Der Prozess der Friedensgespräche zwischen der Türkei und Öcalan bzw. der PKK ist insgesamt fragil. Dies resultiert zum einen aus den unterschiedlichen Interessen und Beweggründen der beiden Seiten. Zum anderen hängt dies mit internen Faktoren zusammen. Dazu zählen vor allem die unzureichende gesellschaftliche Unterstützung und die heftige Gegenreaktion der Oppositionsparteien MHP (Nationalistische Aktionspartei) und CHP (Republikanische Volkspartei) sowie von Teilen der Medienwelt. Die ultranationalistische MHP betrachtet die Gespräche als Schritte zur Auflösung des Staates und zur Legalisierung der PKK und bezichtigt Ministerpräsident Erdogan des Vaterlandsverrats. Auch die CHP lehnt die Gespräche mit Öcalan ab und fordert eine bessere Informationspolitik der Regierung. Beide Oppositionsparteien wenden sich strikt gegen eine Änderung der Verfassungsartikel, die die unteilbare Einheit von Staat und Nation auf der Grundlage des Nationalismus Atatürks betreffen und als unantastbar gelten. Beide Parteien lehnen auch eine Änderung des ethnisch definierten Staatsbürgerschaftsbegriffs und die Einführung des Kurdischen als Unterrichtssprache ab. Hingegen sind für die Regierung und kurdische Organisationen sowie die PKK eine neue Definition von »Staatsvolk« und die Anerkennung kultureller Rechte im Rahmen der neuen Verfassung ein zentrales Element für die Lösung des Konflikts.

Historische Chance

Die Gespräche bieten zweifelsohne eine historische Chance, den tief verwurzelten und grenzüberschreitenden Kurdenkonflikt friedlich zu lösen. Die vielen Stolpersteine auf dem langen und schwierigen »Friedensweg« sind aber ohne einen festen politischen Willen auf beiden Seiten, ohne gesellschaftliche Unterstützung und ohne gezieltes Regierungshandeln wohl kaum zu überwinden. Die AKP-Regierung ist herausgefordert, den Prozess inhaltlich zu unterfüttern. Dazu ist die Erarbeitung einer neuen zivilen Verfassung, die den Weg für eine substantielle Demokratisierung und für eine nachhaltige politische Lösung ebnet, von wesentlicher Bedeutung. Eine neue Verfassung bietet aber nur dann eine Chance, wenn sie nicht ideologisch geleitet ist, sondern auf einem demokratischen und pluralistischen Wertekanon basiert und unter Berücksichtigung der politisch-nationalen wie der regionalen Konfliktdimension die internen (kurdischen) Anforderungen einbezieht und an die Schnittmengen auf beiden Seiten anknüpft. Davon ist der Prozess jedoch noch weit entfernt.

Anmerkungen

1) AKP = Partei für Gerechtigkeit und Entwicklung.

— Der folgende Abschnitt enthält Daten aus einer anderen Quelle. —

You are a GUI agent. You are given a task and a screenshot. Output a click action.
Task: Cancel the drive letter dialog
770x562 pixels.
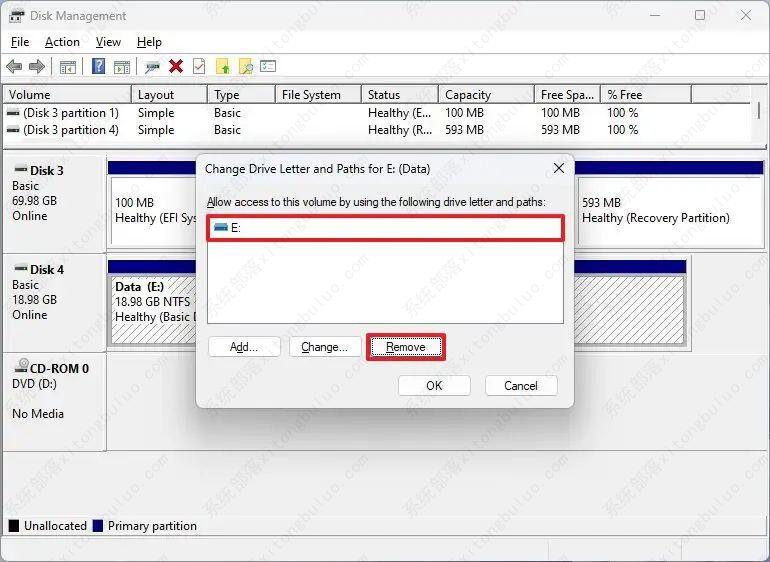[x=520, y=385]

2) Vgl. Interview von Ahmet Davutoglu in der regierungsnahen Zeitung »Yeni Safak«, 5.3.2013.

3) Näheres dazu vgl. Gülistan Gürbey: Die türkische Kurdenpolitik unter der AKP-Regierung: alter Wein in neuen Schläuchen? German Institute of Global and Area Studies. GIGA-Focus Nahost, Hamburg, Nr. 11/2012.

PD Dr. habil. Gülistan Gürbey ist Privatdozentin am Otto-Suhr-Institut für Politikwissenschaft, Freie Universität Berlin.